Department of Nursing, Jinzhou Medical University, Jinzhou.
Department of Clinical Trials.
Int J Surg. 2024 Apr 1;110(4):1941-1950. doi: 10.1097/JS9.0000000000001066.
Large language models (LLMs) have garnered significant attention in the AI domain owing to their exemplary context recognition and response capabilities. However, the potential of LLMs in specific clinical scenarios, particularly in breast cancer diagnosis, treatment, and care, has not been fully explored. This study aimed to compare the performances of three major LLMs in the clinical context of breast cancer.
In this study, clinical scenarios designed specifically for breast cancer were segmented into five pivotal domains (nine cases): assessment and diagnosis, treatment decision-making, postoperative care, psychosocial support, and prognosis and rehabilitation. The LLMs were used to generate feedback for various queries related to these domains. For each scenario, a panel of five breast cancer specialists, each with over a decade of experience, evaluated the feedback from LLMs. They assessed feedback concerning LLMs in terms of their quality, relevance, and applicability.

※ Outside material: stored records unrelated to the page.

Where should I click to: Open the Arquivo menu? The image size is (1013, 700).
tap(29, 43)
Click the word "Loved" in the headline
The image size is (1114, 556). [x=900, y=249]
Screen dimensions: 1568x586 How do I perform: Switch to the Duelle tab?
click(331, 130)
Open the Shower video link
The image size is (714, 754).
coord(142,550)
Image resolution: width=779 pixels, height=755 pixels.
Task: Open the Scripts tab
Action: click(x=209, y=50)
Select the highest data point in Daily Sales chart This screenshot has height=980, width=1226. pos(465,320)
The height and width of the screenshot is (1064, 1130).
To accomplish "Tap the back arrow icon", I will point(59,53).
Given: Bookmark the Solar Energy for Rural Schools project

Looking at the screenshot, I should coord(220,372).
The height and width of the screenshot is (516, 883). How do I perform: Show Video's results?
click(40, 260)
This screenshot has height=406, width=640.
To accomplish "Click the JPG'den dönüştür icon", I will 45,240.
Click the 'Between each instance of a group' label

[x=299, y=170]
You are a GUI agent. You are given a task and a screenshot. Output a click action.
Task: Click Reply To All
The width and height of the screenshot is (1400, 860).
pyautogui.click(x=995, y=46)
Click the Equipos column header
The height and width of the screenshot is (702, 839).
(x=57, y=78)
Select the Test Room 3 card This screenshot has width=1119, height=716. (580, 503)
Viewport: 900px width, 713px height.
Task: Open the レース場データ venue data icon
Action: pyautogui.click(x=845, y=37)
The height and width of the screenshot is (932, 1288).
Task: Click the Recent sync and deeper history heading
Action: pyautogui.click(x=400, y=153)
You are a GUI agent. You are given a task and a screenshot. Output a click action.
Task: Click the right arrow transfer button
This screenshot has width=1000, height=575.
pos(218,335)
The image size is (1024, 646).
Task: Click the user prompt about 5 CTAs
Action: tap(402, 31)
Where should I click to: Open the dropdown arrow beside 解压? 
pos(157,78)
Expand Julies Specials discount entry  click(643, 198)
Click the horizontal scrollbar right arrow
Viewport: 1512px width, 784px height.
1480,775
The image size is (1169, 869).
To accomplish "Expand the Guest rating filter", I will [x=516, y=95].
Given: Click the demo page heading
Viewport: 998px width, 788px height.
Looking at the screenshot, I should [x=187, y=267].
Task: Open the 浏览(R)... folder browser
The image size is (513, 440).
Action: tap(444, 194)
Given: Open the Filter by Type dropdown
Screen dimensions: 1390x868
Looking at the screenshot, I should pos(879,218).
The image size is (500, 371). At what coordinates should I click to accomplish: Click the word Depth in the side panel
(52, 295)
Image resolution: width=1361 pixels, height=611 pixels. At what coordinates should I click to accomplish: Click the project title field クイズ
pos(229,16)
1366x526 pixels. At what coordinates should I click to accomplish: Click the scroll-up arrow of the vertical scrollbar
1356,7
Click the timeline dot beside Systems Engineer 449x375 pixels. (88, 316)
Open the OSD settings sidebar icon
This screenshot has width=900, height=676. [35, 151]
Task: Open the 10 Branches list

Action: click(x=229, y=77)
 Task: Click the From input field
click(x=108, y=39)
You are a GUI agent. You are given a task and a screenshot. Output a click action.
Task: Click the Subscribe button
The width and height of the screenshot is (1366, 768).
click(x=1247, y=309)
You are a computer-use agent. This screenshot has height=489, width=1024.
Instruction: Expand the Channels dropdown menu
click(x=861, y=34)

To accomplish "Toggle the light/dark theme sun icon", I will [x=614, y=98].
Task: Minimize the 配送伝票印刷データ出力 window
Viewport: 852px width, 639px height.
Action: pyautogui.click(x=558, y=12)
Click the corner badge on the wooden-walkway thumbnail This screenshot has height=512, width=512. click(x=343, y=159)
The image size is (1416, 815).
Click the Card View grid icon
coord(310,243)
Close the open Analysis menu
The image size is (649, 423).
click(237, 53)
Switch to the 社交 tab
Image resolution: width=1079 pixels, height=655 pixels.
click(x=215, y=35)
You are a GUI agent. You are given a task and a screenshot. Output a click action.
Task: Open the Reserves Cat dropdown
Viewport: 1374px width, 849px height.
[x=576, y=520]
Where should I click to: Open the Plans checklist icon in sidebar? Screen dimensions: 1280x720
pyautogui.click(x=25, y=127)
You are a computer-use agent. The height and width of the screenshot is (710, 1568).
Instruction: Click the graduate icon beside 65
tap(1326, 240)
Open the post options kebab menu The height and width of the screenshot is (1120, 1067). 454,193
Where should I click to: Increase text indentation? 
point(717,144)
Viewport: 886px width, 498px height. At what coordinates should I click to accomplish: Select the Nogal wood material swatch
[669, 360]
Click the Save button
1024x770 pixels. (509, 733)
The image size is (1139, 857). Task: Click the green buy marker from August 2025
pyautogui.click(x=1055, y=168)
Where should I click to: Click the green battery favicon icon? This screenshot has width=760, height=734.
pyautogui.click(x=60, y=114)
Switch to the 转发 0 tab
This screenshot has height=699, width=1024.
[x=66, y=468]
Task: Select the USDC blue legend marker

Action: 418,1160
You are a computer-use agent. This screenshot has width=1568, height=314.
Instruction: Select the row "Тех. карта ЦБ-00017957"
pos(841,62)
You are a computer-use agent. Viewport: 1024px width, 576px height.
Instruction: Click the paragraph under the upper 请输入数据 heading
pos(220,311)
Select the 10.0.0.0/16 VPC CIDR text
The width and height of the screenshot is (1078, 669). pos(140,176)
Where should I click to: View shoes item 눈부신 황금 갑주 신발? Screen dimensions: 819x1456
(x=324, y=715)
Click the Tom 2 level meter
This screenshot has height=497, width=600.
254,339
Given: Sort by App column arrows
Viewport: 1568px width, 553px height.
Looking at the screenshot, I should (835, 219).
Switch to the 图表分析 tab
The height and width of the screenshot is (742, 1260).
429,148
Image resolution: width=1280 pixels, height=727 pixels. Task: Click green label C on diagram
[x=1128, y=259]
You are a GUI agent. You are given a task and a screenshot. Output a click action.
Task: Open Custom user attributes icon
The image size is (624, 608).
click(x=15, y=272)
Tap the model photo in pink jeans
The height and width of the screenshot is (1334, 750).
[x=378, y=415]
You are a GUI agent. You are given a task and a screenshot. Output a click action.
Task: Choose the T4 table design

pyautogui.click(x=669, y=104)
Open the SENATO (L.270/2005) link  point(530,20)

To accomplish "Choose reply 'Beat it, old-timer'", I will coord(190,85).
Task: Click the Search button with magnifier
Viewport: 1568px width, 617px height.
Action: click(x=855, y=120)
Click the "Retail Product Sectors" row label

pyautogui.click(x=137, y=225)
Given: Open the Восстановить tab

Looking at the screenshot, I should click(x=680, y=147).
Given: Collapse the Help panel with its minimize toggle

There was a moderate level of agreement among the raters (Fleiss' kappa=0.345, P<0.05). Comparing the performance of different models regarding response length, GPT-4.0 and GPT-3.5 provided relatively longer feedback than Claude2. Furthermore, across the nine case analyses, GPT-4.0 significantly outperformed the other two models in average quality, relevance, and applicability. Within the five clinical areas, GPT-4.0 markedly surpassed GPT-3.5 in the quality of the other four areas and scored higher than Claude2 in tasks related to psychosocial support and treatment decision-making.
This study revealed that in the realm of clinical applications for breast cancer, GPT-4.0 showcases not only superiority in terms of quality and relevance but also demonstrates exceptional capability in applicability, especially when compared to GPT-3.5. Relative to Claude2, GPT-4.0 holds advantages in specific domains. With the expanding use of LLMs in the clinical field, ongoing optimization and rigorous accuracy assessments are paramount.
大型语言模型 (LLM) 因其出色的上下文识别和响应能力而在人工智能领域引起了广泛关注。然而,它们在特定临床场景中的潜力,特别是在乳腺癌诊断、治疗和护理方面,尚未得到充分探索。本研究旨在比较三种主要的 LLM 在乳腺癌临床环境中的性能。
在这项研究中,专门为乳腺癌设计的临床场景被分为五个关键领域(九个案例):评估和诊断、治疗决策、术后护理、心理社会支持以及预后和康复。使用 LLM 为这些领域的各种查询生成反馈。对于每个场景,一个由五名乳腺癌专家组成的小组,每个专家都有超过十年的经验,评估了 LLM 的反馈。他们根据质量、相关性和适用性来评估 LLM 的反馈。
评分者之间存在中度一致性(Fleiss' kappa=0.345,P<0.05)。比较不同模型在响应长度方面的性能,GPT-4.0 和 GPT-3.5 提供的反馈相对较长。此外,在九个案例分析中,GPT-4.0 在平均质量、相关性和适用性方面明显优于其他两个模型。在五个临床领域中,GPT-4.0 在除了治疗决策之外的其他四个领域的质量方面明显优于 GPT-3.5,并且在与心理社会支持和治疗决策相关的任务中得分高于 Claude2。
本研究表明,在乳腺癌的临床应用领域,GPT-4.0 不仅在质量和相关性方面具有优势,而且在适用性方面表现出色,特别是与 GPT-3.5 相比。与 Claude2 相比,GPT-4.0 在特定领域具有优势。随着 LLM 在临床领域的广泛应用,不断优化和严格的准确性评估至关重要。